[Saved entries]
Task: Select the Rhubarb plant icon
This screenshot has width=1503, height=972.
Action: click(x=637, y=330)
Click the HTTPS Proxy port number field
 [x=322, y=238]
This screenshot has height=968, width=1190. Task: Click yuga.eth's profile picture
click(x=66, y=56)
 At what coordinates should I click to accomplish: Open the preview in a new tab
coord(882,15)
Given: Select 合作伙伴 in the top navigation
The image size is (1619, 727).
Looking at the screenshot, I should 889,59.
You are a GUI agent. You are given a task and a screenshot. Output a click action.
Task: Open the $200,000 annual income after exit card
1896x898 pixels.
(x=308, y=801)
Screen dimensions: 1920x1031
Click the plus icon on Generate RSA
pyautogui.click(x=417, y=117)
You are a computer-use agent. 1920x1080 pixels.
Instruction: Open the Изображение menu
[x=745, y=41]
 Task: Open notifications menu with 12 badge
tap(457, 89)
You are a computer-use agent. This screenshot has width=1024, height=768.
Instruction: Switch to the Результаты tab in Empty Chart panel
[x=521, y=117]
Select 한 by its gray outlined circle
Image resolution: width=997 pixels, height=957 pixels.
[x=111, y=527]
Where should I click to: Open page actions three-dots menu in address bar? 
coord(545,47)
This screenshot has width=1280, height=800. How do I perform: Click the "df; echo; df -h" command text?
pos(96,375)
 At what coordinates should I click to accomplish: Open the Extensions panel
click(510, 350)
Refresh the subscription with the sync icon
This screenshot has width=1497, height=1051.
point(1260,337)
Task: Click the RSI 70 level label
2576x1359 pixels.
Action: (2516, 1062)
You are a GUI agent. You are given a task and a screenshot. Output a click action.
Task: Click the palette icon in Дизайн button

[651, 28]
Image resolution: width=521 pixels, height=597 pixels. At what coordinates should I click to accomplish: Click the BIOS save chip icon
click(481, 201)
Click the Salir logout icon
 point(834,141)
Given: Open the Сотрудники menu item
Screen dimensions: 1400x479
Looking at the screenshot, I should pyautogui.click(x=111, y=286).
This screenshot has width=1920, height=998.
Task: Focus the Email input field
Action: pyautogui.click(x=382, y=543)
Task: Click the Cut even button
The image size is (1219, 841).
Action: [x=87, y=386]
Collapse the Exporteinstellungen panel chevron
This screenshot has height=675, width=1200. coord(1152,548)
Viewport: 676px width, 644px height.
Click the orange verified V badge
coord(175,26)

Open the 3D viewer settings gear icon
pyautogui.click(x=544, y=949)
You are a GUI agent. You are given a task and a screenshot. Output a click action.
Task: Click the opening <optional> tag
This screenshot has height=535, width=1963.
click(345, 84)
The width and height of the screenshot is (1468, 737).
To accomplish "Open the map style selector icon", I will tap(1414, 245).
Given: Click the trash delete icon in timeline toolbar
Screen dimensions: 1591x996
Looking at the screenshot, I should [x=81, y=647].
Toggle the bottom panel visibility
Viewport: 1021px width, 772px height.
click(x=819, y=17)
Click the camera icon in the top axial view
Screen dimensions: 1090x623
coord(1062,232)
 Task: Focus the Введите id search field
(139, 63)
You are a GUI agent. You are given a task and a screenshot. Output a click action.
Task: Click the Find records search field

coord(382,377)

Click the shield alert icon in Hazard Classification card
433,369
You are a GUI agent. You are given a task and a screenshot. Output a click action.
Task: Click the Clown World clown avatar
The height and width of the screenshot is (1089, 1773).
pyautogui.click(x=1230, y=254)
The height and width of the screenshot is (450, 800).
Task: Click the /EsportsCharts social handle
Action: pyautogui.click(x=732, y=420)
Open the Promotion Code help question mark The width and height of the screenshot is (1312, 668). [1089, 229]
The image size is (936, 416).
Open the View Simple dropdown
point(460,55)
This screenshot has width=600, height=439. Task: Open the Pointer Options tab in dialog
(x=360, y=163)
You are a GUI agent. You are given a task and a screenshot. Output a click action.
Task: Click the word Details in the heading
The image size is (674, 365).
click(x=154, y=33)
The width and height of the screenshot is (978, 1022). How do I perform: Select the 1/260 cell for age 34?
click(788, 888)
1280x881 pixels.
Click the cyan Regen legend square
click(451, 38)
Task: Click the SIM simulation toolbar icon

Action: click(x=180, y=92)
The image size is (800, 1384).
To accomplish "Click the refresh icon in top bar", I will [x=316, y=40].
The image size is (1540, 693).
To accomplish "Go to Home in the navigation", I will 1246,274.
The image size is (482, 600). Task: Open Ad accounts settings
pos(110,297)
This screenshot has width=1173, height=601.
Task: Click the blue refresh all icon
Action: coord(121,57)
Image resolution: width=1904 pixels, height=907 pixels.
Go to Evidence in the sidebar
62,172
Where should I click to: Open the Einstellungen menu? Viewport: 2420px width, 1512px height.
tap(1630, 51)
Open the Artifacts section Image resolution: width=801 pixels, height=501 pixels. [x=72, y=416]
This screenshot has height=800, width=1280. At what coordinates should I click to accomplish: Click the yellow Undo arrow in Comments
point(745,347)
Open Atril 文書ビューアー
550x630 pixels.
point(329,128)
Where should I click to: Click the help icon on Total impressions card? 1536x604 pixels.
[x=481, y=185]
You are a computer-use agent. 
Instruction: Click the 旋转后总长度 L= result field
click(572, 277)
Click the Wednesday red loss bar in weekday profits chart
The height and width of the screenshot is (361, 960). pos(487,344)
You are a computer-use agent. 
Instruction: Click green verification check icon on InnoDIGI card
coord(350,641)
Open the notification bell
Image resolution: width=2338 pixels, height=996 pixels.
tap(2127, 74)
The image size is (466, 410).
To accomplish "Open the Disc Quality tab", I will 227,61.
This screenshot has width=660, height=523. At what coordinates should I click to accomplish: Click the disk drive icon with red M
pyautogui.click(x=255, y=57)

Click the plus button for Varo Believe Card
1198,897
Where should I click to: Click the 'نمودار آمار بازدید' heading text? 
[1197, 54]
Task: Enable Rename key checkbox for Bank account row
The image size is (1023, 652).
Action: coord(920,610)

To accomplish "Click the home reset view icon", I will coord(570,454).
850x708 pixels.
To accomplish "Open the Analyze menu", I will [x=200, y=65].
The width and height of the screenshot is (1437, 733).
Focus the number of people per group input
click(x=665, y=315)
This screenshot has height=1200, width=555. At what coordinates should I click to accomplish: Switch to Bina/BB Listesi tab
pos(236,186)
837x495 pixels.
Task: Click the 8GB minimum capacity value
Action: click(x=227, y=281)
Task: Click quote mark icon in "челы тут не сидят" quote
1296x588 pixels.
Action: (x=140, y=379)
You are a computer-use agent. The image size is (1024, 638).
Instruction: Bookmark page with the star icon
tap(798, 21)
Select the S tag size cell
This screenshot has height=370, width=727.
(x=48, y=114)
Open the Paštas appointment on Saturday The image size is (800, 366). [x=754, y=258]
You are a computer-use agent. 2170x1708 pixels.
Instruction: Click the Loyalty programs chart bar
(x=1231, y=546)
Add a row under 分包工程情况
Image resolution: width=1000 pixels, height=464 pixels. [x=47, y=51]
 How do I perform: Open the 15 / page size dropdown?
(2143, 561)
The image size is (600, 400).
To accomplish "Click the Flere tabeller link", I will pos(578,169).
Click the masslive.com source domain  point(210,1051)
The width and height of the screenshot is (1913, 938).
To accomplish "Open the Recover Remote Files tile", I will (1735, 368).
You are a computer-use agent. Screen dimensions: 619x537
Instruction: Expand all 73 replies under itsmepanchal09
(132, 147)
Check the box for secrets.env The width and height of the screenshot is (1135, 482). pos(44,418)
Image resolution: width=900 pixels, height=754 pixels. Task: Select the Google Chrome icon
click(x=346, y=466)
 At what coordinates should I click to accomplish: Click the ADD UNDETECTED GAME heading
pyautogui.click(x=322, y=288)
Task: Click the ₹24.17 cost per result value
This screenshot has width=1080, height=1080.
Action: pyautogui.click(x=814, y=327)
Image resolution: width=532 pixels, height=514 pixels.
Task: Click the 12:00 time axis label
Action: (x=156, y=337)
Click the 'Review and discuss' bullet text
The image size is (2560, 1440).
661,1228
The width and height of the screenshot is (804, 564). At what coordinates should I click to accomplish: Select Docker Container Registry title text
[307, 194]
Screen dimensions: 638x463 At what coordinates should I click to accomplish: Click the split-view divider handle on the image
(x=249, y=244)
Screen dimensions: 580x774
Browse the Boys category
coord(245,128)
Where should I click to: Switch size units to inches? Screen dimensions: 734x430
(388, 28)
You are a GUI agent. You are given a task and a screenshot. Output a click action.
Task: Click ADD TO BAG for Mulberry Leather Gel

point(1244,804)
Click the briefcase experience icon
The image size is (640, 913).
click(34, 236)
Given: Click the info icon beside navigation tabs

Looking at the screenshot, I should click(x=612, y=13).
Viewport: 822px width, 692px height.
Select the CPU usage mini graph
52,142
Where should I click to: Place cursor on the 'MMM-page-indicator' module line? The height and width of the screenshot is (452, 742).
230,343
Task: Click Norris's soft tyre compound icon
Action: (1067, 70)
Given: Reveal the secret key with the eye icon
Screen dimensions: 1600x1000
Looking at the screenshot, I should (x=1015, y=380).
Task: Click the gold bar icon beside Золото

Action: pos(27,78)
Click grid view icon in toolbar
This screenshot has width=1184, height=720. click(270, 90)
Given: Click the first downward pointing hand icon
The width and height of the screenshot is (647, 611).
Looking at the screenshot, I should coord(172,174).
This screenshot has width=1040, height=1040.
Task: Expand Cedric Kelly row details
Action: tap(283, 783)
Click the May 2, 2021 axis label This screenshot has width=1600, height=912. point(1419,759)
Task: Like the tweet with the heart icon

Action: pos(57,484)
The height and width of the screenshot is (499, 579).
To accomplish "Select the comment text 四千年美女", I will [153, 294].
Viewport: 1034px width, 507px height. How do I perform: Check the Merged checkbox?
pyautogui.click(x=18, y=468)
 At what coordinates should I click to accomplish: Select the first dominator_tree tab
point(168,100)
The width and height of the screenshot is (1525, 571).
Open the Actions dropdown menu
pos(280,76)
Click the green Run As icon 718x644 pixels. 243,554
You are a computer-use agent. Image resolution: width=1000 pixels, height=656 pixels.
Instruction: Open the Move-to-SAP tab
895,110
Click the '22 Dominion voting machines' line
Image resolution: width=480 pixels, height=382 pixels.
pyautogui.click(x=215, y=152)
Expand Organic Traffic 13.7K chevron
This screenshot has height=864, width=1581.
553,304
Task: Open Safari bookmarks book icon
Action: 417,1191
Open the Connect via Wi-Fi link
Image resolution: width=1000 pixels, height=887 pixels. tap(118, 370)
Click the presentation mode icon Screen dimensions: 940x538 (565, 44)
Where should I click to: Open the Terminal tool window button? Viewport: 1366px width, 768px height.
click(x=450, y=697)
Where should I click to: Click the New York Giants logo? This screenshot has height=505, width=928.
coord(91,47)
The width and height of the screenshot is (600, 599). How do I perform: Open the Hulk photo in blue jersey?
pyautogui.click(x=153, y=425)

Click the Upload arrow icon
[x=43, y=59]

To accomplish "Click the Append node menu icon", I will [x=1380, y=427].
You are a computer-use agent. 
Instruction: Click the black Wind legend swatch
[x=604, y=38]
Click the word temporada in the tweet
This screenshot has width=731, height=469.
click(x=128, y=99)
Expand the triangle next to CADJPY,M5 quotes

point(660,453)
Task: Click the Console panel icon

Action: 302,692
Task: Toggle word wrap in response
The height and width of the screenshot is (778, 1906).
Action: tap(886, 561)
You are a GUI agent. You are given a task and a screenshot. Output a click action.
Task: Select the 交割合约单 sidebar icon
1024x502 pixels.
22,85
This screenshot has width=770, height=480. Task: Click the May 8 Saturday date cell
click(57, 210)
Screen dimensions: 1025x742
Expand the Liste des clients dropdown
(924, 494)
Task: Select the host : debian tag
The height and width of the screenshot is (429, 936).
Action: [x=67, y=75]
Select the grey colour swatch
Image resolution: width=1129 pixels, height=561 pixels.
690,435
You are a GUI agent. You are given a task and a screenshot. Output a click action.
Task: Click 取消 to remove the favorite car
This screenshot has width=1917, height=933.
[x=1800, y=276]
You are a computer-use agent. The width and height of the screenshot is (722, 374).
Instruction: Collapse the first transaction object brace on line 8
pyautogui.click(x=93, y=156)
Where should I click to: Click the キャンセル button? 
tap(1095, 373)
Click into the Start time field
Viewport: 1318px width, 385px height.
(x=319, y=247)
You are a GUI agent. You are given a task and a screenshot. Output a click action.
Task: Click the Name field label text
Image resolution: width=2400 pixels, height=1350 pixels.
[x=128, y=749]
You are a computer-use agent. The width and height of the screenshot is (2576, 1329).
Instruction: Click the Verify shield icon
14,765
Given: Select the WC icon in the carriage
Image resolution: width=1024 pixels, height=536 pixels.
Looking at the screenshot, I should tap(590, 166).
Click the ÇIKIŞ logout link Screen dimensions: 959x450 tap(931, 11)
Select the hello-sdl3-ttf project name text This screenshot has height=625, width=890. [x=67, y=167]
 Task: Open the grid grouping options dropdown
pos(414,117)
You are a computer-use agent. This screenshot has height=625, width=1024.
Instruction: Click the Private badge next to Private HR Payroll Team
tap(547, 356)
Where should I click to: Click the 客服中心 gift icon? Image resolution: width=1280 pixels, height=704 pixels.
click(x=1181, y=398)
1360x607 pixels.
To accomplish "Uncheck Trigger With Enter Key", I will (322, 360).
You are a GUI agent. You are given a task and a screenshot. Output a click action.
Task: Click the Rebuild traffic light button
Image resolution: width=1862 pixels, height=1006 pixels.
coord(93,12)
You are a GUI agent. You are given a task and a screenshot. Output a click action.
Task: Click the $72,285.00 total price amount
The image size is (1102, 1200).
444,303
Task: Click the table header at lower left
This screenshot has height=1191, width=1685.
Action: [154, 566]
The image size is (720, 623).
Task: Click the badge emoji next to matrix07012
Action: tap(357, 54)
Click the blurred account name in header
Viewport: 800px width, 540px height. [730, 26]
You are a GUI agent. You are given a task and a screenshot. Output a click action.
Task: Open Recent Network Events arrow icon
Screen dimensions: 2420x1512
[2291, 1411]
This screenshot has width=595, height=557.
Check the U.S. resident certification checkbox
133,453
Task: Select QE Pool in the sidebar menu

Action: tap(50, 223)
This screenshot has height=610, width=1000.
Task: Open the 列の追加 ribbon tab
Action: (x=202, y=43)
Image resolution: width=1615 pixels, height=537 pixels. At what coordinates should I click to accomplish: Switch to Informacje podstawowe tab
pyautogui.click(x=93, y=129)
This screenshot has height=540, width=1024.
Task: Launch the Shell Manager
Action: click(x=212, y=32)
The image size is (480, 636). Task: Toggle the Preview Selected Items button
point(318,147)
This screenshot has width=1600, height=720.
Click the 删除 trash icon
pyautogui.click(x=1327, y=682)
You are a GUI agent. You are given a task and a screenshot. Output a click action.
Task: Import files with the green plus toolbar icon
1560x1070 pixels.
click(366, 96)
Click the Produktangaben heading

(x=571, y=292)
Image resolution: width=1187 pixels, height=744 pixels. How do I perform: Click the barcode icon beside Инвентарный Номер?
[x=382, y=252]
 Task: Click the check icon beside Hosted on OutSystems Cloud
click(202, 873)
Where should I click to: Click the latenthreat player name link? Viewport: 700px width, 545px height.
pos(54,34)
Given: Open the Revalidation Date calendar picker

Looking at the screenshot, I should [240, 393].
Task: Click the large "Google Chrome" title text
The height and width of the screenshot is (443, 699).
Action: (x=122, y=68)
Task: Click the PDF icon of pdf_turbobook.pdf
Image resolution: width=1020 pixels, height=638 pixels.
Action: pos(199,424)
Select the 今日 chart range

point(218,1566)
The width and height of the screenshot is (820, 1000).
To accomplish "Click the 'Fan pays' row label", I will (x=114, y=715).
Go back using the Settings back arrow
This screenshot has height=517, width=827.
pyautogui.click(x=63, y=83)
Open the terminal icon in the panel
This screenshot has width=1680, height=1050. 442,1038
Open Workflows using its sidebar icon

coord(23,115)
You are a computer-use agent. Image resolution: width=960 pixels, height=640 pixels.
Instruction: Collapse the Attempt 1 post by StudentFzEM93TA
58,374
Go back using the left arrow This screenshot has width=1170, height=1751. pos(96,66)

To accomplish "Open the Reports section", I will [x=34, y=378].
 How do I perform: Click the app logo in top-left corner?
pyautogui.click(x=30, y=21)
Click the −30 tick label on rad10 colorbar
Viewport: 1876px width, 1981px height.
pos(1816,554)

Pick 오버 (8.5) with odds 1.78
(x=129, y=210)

WHAT IS REQUIRED> Where a line above includes "section", copy that line.

RESPONSE TO THIS EXERCISE>
Open the Artifacts section Image resolution: width=801 pixels, height=501 pixels. [x=72, y=416]
To accomplish "Open the Reports section", I will [x=34, y=378].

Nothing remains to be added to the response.